Простыня обмоталась вокруг Финтовой шеи – злополучный Суини тотчас же ее снял, многоречиво извиняясь и заверяя, что больше такого не повторится. Повторилось. Причем дважды. На третий раз простыня накрыла Финта более-менее приемлемым для обоих образом, и вспотевший Суини приступил к работе. Кто-то когда-то, вероятно, сказал мистеру Тодду, что цирюльник, в придачу к парикмахерским умениям, должен заучить целую библиотеку шуток, анекдотов и разнообразных острот, в том числе такие, что содержат пикантные замечания о юных барышнях – если в кресле окажется джентльмен подходящего возраста и характера. Однако тот, кто дал подобный совет, просто не учел, что Суини напрочь лишен всего того, что называется живостью, веселостью, беззаботностью или хотя бы элементарным чувством юмора.
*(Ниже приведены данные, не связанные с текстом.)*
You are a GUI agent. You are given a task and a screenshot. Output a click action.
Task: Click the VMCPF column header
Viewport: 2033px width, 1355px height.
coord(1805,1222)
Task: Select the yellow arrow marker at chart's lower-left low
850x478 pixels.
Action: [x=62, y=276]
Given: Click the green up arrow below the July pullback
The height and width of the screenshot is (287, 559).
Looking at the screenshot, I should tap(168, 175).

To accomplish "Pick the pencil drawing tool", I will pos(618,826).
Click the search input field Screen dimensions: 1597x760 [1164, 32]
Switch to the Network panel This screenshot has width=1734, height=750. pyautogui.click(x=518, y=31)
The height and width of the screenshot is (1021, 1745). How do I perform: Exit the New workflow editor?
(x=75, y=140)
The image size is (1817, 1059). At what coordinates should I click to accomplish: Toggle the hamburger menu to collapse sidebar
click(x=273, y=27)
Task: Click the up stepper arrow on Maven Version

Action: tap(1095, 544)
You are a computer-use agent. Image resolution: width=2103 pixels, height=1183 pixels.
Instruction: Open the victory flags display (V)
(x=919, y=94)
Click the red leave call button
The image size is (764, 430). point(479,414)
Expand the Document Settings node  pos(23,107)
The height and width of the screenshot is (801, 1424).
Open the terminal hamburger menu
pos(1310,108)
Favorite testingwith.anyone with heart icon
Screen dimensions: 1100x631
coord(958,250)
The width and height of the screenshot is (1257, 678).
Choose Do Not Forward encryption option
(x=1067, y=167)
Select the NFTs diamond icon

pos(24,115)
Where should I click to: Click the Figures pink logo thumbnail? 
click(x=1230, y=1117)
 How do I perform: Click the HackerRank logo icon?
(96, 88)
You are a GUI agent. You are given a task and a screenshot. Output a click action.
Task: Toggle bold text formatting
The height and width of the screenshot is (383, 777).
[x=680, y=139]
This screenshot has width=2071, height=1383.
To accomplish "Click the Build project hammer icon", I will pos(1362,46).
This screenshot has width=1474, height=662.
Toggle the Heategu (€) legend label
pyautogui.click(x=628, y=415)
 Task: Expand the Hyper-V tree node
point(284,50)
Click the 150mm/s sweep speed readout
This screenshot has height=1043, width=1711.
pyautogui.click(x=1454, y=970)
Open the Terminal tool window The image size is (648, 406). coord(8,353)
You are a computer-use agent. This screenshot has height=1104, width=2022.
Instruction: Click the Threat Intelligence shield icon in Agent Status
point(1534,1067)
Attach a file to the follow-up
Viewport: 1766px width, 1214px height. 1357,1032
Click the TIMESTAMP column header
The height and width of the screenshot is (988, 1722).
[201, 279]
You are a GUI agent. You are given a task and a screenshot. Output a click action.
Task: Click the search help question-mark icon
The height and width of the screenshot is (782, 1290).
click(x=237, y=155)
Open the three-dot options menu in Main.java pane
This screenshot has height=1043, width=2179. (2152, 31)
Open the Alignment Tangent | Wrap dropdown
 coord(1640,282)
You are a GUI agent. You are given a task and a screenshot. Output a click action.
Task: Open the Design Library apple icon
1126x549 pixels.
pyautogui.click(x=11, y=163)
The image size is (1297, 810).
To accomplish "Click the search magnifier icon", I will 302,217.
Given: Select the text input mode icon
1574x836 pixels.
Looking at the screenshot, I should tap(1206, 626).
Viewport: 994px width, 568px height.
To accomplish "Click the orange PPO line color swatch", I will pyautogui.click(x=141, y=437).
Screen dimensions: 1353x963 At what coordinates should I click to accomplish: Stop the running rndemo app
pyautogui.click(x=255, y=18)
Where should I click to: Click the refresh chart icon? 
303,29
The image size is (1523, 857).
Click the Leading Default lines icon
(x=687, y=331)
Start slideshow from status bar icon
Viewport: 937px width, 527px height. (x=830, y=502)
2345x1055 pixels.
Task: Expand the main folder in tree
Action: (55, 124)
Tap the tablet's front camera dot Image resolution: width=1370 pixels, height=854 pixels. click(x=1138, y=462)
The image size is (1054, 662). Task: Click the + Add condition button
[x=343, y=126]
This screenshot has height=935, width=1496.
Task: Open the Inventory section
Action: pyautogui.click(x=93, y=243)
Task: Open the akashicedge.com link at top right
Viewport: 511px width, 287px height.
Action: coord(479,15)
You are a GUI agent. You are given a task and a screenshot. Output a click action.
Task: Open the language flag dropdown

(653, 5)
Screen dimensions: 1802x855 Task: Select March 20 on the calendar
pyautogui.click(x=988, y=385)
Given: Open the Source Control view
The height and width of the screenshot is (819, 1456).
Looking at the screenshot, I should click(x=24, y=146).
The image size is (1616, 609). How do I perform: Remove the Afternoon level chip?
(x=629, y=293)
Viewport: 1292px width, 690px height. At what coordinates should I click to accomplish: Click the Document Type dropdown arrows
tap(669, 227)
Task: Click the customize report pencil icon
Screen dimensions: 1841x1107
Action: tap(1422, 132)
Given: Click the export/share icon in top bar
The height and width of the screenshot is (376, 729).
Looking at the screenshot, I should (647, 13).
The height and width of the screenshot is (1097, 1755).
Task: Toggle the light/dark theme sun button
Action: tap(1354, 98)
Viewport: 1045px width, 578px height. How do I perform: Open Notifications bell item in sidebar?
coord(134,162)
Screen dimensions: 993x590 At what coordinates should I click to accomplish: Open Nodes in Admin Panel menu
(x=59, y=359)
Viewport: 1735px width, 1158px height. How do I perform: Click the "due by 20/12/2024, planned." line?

Тем не менее Финт видел: мистер Тодд очень старается. Ох ты ж, как же он старался, прямо из кожи вон лез, пока правил бритву на ремне, – перевирал анекдоты, забывал ключевые фразы и, о ужас, хохотал над своей же шуткой, так неуклюже пересказанной. Но наконец Суини посчитал лезвие достаточно острым – и настал черед пены для бритья; ею цирюльник занялся, едва отложив бритву, сверкающим лезвием строго на север – чтобы не затупилось.